“Levelling up” - court challenges to nationally significant infrastructure projects

Government’s plans to re-boot the economy will require consents for new infrastructure. Is the Planning Act 2008 regime up to the challenge?

You may have detected some recent confusion over parts of the Government’s messaging. But one message from Downing Street is clear enough. Both Numbers 10 and 11 want to “get Britain building”, to “level up” and to fuel our “Northern Powerhouse” – and each of those slogans is, in its way, a promise about new infrastructure.

Because we’re all Keynesians now, the importance of those promises will only increase after lockdown. Indeed, we're told that the plan to re-boot our economy is a “job creation programme — focusing on upgrading infrastructure, including broadband and green energy projects” with a focus on “shovel-ready projects” including carbon capture and storage and offshore wind.

Bring on the infrastructure planning!

But not so fast. We’re also told by a “transport heavyweight” that, after the Court of Appeal’s judgment in the recent Heathrow case, you can kiss private-sector investment in infrastructure goodbye. Daniel Moylan - the heavyweight in question - thinks that the Planning Act 2008 is “a highly risky, possibly unusable, route to obtaining development consent” and that judicial review of DCOs is a “lucky dip faced by promoters” akin to a “lottery”.
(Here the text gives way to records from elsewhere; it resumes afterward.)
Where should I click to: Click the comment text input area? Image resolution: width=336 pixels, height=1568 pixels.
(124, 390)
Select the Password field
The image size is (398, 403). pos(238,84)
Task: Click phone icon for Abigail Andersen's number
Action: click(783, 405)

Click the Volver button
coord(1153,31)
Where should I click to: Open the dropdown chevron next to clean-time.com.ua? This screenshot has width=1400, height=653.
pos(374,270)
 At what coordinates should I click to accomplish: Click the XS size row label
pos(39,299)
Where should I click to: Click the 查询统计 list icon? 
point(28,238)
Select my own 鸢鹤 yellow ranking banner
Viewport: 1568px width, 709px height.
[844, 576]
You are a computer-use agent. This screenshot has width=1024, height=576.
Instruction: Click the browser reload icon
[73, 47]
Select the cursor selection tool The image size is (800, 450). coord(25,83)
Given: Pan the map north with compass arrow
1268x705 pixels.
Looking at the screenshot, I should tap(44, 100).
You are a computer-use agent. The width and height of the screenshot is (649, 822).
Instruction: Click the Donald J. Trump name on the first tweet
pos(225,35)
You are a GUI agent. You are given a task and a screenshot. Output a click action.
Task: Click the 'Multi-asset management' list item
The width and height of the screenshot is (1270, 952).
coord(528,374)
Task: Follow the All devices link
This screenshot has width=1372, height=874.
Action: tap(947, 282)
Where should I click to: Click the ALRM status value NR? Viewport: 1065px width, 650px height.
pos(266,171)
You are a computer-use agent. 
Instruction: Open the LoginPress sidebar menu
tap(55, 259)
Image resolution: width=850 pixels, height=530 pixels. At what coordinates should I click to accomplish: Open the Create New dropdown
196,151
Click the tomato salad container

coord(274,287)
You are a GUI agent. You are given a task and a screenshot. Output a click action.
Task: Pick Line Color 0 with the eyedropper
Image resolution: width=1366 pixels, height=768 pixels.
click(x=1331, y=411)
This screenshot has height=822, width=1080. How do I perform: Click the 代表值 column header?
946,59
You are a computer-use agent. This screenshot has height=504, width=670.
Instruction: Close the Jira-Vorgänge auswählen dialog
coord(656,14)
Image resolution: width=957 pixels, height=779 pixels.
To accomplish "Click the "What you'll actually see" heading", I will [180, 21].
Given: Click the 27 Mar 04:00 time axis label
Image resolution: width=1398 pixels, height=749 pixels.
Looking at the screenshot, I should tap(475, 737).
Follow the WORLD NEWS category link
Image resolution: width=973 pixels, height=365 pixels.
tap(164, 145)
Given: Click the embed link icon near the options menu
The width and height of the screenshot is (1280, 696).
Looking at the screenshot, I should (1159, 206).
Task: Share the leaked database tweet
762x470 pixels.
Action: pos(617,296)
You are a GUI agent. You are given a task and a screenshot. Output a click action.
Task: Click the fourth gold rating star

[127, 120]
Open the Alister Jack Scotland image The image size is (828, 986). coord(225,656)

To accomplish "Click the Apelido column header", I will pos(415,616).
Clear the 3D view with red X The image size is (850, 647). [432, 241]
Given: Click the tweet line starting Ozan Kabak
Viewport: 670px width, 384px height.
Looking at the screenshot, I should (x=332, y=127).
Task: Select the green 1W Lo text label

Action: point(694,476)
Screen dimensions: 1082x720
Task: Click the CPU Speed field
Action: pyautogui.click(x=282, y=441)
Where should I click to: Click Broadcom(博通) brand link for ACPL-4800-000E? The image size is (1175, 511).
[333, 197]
So - is he right? Is the Planning Act 2008 up to the job of rescuing our economy? Or are endless JRs going to stop us from getting Britain building?

Let’s take just a moment on the heavily mis-reported Heathrow case. The surprising thing about that judgment was NOT its implications for global climate change policy. It doesn’t really have any. The Court of Appeal’s view won’t be the final word in any event - we’ll see what the Supreme Court makes of it. Don’t forget, even after a very surprising decision which may end up being overturned in the Supreme Court - the Court of Appeal has not quashed the Airports NPS. And the flaw the Court identified is eminently fixable if the Government were interested in fixing it (albeit there’s not much evidence that they are).

No… the real surprise about the Heathrow case is to see a challenge under the Planning Act 2008 succeed at all. Those challenges are very rare birds.

As Angus Walker said in his brilliant 2018 paper to the Oxford Planning Law Conference – then 10 years into the 2008 Act regime:

“Out of 70 decisions made on DCO applications (65 approvals and 5 refusals), 10 have been challenged. All the challenges to approvals were unsuccessful. Of the two challenges to refusals, one (to the Preesall Gas Storage project) was successful and the refusal was quashed and subsequently reversed, and the other (to the Mynydd y Gwynt onshore windfarm) was unsuccessful. Depending how you look at it, either the developer was successful in all but one case, or the challenges were unsuccessful in all but one case.”

2 years on, that headline statistic still stands. We recently saw a high-profile ClientEarth challenge to the Drax Power Station near Selby hit the skids – see Angus’s summary of it here. The position remains that, overall, the Planning Act 2008 regime has been remarkably resistant to legal challenges.

Why is that? At least 4 reasons:

  • The regime is heavily (some would say exhaustively) front-loaded - there are two sides to all that front-loading, and I’ll return to the negative side in a moment. But the positive side is that issues which might otherwise have become legal stumbling-blocks can be identified and addressed well before the examination is held, and still further before any decision is made.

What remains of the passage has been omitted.